Required work ::
Lay out the lines, from the one containing "The height and width of the screenshot is (361, 887)." through the last line, as a Markdown table with the columns Row and Line. Number each row and leave out blank lines.

Dataset extract ::

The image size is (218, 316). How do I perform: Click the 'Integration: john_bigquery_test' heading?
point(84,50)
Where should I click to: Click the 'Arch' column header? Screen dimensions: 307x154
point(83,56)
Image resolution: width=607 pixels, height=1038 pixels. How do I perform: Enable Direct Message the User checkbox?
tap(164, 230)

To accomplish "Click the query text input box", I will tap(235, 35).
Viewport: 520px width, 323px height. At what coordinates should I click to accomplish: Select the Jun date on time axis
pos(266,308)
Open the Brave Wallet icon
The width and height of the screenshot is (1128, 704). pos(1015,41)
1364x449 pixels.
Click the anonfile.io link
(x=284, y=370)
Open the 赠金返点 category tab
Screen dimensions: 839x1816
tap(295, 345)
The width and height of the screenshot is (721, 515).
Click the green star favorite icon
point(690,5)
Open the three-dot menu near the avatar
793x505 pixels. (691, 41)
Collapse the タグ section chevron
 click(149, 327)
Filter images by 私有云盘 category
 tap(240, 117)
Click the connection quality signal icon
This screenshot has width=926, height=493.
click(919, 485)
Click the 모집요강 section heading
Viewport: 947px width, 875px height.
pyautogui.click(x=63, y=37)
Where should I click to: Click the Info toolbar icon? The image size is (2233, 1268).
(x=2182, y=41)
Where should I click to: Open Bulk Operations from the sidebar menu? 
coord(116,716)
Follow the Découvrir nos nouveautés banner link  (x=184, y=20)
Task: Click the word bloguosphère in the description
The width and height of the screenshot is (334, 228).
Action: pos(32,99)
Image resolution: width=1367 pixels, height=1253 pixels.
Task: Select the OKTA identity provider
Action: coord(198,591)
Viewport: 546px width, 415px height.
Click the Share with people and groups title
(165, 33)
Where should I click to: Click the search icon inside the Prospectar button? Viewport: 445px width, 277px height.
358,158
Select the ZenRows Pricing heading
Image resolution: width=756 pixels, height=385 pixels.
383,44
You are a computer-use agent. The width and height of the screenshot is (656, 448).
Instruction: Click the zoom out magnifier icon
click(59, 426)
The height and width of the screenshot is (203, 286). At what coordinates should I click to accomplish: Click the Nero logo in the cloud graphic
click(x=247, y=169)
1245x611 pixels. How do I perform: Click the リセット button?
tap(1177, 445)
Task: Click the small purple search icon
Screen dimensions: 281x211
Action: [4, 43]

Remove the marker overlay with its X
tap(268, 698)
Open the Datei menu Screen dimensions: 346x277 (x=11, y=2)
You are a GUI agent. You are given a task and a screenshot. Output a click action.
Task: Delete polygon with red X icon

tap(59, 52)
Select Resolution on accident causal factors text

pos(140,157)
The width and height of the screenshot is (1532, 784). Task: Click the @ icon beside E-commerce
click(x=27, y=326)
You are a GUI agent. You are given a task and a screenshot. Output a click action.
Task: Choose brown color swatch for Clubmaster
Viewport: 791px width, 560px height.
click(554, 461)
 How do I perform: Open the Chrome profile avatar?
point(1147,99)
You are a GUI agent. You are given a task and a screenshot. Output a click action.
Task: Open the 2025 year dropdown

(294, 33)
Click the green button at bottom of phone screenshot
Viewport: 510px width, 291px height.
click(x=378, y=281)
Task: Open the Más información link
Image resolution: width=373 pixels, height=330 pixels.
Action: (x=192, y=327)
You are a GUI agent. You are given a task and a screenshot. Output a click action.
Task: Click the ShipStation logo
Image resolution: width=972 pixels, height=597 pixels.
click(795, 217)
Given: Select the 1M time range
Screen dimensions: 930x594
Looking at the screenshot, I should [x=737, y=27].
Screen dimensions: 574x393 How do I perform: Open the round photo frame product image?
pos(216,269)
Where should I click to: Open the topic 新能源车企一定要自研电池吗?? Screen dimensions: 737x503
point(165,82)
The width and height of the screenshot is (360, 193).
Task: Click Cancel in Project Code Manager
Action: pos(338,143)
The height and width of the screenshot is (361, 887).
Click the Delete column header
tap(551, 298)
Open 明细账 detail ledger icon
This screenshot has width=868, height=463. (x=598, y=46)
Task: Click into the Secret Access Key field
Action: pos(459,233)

The solution ::
| Row | Line |
|---|---|
| 1 | The height and width of the screenshot is (361, 887). |
| 2 | Click the Delete column header |
| 3 | tap(551, 298) |
| 4 | Open 明细账 detail ledger icon |
| 5 | This screenshot has width=868, height=463. (x=598, y=46) |
| 6 | Task: Click into the Secret Access Key field |
| 7 | Action: pos(459,233) |